(GIVEN TEXT)
┌──

Biodiversity loss could impact food production, water quality and carbon dioxide levels more than previously thought, scientists have discovered. 

Andy Hector of the University of Zurich, Switzerland, and his colleague Robert Bagchi from the University of Oxford, UK, developed a method to analyse how the number of species in a place affects its combined set of ecosystem processes such as decomposition and soil formation, nutrient and water recycling and plant growth. A 1997 estimate put the value of such ecosystem services to humanity as US$33 trillion a year.

Using data for European grasslands, Hector and Bagchi discovered that as more ecological processes are taken into account, the number of species required to sustain them also increases. Most previous studies have looked at ecosystem processes in isolation. 

"Previous analyses have been too narrowly focused and have effectively assumed that the species that are important for one ecosystem process can provide all the other services too," says Hector. "But that doesn't seem to be the case." The results are reported in Nature1.

The groupy effect

The study provides the first evidence that the different ecosystem processes in a place are affected by different groups of species. "People have talked about this before but there has been nothing to support it up to now," says Owen Petchey of the University of Sheffield, UK.


     
 "The work suggests that for a fully functioning ecosystem, with many functions, the maximum number of species must be conserved," says Petchey. "All biodiversity is essential, and none is redundant. This finding has great potential to affect policy, because humanity relies on many essential services from ecosystems."

A 2005 United Nations report concluded that humans have done more damage to biological diversity in the past 50 years than at any other time in history. Unless this trend is halted, the report warned, people will lose vital benefits from the natural world.

└──

(DATASET EXTRACT)
┌──

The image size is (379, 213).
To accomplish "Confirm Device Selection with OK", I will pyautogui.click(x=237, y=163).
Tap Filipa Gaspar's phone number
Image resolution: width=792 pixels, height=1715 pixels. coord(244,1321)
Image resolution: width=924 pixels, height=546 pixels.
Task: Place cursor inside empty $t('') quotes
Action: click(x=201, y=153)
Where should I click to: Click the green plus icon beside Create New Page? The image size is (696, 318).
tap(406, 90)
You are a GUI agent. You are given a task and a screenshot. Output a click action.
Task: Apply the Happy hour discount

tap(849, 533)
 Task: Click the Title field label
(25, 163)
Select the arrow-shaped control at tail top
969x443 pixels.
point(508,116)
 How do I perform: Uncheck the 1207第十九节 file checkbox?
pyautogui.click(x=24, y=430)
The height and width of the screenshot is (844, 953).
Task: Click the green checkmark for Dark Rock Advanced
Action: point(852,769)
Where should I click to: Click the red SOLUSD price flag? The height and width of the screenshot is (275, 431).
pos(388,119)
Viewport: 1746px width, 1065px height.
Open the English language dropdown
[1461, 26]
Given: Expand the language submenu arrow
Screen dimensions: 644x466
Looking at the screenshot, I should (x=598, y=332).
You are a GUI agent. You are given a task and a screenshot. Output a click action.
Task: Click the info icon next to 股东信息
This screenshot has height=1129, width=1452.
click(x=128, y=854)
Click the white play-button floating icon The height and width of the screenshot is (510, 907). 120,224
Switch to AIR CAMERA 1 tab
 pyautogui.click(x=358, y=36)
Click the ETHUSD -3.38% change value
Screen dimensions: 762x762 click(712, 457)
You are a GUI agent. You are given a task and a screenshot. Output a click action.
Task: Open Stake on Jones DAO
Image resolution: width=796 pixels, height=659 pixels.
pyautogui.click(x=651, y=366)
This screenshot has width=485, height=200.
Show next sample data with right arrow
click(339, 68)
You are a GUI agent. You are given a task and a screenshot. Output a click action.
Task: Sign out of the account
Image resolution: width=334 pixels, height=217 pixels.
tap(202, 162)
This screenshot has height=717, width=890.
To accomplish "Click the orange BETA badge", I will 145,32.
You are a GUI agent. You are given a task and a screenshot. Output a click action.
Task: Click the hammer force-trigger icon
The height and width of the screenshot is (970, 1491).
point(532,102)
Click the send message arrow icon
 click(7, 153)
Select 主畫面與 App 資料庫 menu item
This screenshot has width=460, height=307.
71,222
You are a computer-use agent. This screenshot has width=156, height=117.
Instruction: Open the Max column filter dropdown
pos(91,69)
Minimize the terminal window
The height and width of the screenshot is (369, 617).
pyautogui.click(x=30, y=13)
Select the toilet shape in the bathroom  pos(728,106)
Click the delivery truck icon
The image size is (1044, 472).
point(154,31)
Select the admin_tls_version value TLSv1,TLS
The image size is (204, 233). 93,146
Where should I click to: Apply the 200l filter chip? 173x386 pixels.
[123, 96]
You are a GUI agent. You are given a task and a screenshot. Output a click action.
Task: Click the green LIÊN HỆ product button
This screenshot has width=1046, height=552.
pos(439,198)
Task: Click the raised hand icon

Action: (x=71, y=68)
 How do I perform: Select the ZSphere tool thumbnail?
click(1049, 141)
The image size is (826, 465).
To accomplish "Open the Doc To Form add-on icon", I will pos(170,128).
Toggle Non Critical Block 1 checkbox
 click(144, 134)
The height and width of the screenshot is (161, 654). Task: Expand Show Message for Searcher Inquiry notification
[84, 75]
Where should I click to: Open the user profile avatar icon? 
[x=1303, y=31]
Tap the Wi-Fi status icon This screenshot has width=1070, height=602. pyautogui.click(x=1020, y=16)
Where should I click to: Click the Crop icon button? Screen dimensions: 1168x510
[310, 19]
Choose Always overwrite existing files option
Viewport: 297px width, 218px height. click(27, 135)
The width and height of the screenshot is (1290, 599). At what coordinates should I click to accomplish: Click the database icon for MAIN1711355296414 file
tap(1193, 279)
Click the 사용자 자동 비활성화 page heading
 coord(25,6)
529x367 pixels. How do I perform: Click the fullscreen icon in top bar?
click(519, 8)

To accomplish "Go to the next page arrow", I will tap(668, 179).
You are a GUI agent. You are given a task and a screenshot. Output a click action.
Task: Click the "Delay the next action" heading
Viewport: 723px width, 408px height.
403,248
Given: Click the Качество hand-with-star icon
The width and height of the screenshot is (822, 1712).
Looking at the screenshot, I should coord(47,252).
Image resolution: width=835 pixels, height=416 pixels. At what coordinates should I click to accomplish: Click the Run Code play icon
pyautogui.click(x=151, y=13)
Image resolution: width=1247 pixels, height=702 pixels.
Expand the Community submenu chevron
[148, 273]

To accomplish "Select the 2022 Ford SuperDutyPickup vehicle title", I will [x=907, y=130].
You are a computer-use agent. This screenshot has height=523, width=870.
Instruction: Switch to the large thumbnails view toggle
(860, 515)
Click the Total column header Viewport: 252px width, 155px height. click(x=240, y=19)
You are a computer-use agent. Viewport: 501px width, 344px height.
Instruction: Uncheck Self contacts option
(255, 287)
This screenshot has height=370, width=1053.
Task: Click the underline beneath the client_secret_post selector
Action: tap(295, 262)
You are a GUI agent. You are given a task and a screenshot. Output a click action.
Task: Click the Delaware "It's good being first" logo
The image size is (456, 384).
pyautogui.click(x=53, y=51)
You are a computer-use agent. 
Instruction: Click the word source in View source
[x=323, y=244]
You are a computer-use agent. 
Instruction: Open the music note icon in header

└──

(STUDY QUESTIONS)
1. Write out the part of the biodiversity article between "Biodiversity loss could" and "processes in isolation.", inclusive.
2. In the biodiversity article, what yearly value did a 1997 estimate give to ecosystem services for humanity?

(RESULTS)
1.
Biodiversity loss could impact food production, water quality and carbon dioxide levels more than previously thought, scientists have discovered. 

Andy Hector of the University of Zurich, Switzerland, and his colleague Robert Bagchi from the University of Oxford, UK, developed a method to analyse how the number of species in a place affects its combined set of ecosystem processes such as decomposition and soil formation, nutrient and water recycling and plant growth. A 1997 estimate put the value of such ecosystem services to humanity as US$33 trillion a year.

Using data for European grasslands, Hector and Bagchi discovered that as more ecological processes are taken into account, the number of species required to sustain them also increases. Most previous studies have looked at ecosystem processes in isolation.

2. US$33 trillion a year.